(Reto 1)
En el fragmento sobre Trump, anota cada palabra distinta que lleva mayúscula inicial sin estar al comienzo de una oración.

ICE el concluyente refrán que "muerto el perro se acabó la rabia". Temo que no sea así. Casi setenta y cinco millones de ciudadanos estadounidenses votaron en las últimas elecciones por el presidente más infame que ha tenido aquel país en muchas décadas. Tampoco dudo de que muchos republicanos seguirán votando por Donald Trump si la Administración permite que este siga en la política después de haber azuzado a sus simpatizantes más fanáticos a tomar el Capitolio en una orgía de estupidez y fanatismo. Ahora, el día de su desalojo, Trump parece aún estar dispuesto a seguir con su revancha política y tratará de poner las cosas lo más difíciles posibles al gobierno entrante. Es el patriotismo trumpiano. Los congresistas demócratas luchan contrarreloj por sacarle cuanto antes de la política. Entre los republicanos, las cosas no están claras.

Datos de objetivos de clic
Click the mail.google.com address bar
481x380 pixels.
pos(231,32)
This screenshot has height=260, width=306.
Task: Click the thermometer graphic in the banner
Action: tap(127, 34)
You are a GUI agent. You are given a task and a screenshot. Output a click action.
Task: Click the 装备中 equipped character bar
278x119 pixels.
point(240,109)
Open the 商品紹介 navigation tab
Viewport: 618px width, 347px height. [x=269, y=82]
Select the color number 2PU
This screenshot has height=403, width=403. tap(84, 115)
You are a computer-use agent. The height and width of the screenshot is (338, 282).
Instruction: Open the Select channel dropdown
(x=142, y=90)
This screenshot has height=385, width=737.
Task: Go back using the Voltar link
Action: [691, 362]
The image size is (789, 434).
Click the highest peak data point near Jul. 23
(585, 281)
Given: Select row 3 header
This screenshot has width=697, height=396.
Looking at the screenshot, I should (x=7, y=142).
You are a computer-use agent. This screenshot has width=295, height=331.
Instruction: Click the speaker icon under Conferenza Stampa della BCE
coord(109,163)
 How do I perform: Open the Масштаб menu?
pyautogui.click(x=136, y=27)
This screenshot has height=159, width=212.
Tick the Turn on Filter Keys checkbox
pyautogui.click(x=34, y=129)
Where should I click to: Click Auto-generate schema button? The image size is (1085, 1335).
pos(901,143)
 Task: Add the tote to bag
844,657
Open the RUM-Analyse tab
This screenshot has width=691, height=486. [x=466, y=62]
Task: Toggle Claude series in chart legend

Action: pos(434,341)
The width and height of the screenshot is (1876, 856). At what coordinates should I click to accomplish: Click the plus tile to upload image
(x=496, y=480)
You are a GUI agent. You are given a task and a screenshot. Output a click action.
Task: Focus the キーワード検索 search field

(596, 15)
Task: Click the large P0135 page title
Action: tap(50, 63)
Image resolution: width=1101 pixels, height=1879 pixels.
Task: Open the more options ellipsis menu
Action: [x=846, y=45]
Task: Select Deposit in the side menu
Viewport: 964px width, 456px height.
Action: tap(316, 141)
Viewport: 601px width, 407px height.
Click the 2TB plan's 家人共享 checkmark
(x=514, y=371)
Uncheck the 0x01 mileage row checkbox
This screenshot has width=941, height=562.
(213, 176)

(Reto 2)
Copia sin cambios el tramo de las entradas que va desde la línea que contiene "Task: Add the tote to bag" hasta la línea que contiene "(x=496, y=480)", ambas incluidas.

(Respuesta final 1)
Donald, Trump, Administración, Capitolio

(Respuesta final 2)
 Task: Add the tote to bag
844,657
Open the RUM-Analyse tab
This screenshot has width=691, height=486. [x=466, y=62]
Task: Toggle Claude series in chart legend

Action: pos(434,341)
The width and height of the screenshot is (1876, 856). At what coordinates should I click to accomplish: Click the plus tile to upload image
(x=496, y=480)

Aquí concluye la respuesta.